Je ne connais absolument rien à ces appareils, c'est pourquoi j'aimerais avoir l'avis de ceux qui en ont l'expérience et ainsi faire le bon choix.

Merci d'avance pour vos réponses.


----------



## Deleted member 284611 (5 Mars 2014)

Ipad 2 super fiable, je l'ai depuis le jour de sa sortie, il marche toujours super bien (utilisé tous les jours....).

16 et 32 Go pour moi inutilisable...64 mini, 128 confortable...


----------



## nifex (5 Mars 2014)

C'était une excellente tablette, mais si tu veux la garder plusieurs années tu devra rester certainement sur iOS7 et pas le mettre à jour car cet iPad commence à se faire bien vieux, ça doit faire en tout cas 3 ans qu'il est sortie.

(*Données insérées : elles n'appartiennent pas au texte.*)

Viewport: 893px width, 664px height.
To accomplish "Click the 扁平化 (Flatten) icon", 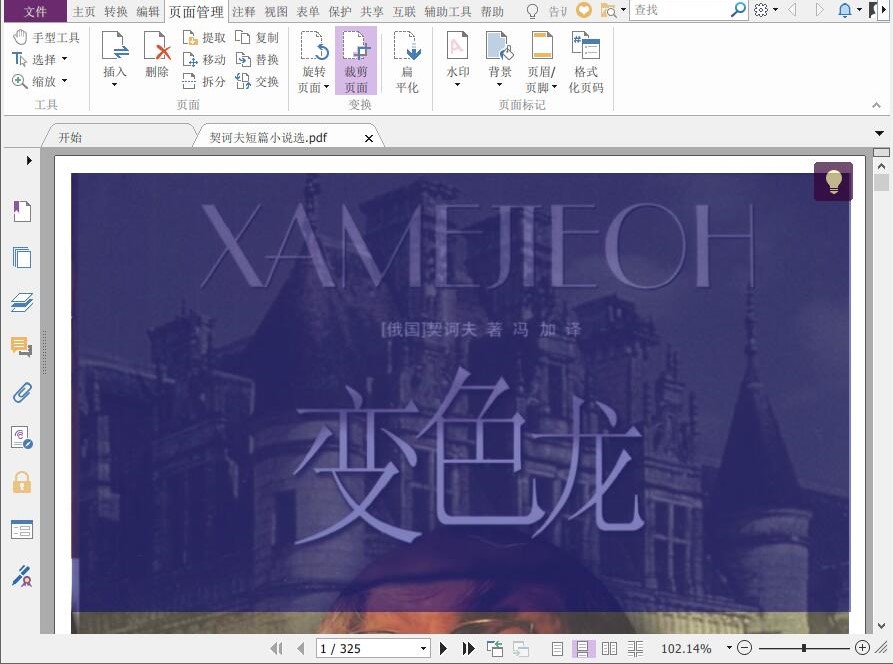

Il y a de très forte chance pour qu'il disparaisse de la gamme lors du prochain renouvellement.

J'en ai 1 depuis le jours de ça sortie, il n'a jamais eu de problème, mais en 2014 je ne l'achèterai pas si tu veux quelques choses qui te dure longtemps. Je partirai soit sur un un iPad retira ou mini. Soit un Nexus 7 qui a le meilleur rapport qualité prix. J'ai également une nexus 7 pour le travail et c'est parfait pour un appareil Android


----------



## jlchm (5 Mars 2014)

Moumou92 a dit:


> Ipad 2 super fiable, je l'ai depuis le jour de sa sortie, il marche toujours super bien (utilisé tous les jours....).
> 
> 16 et 32 Go pour moi inutilisable...64 mini, 128 confortable...



Bonjour Moumou92,

Si je comprends bien les versions 16 et 32Go sont vite saturées.
Cela voudrait dire qu'il y a une très forte offre d'applications intéressantes?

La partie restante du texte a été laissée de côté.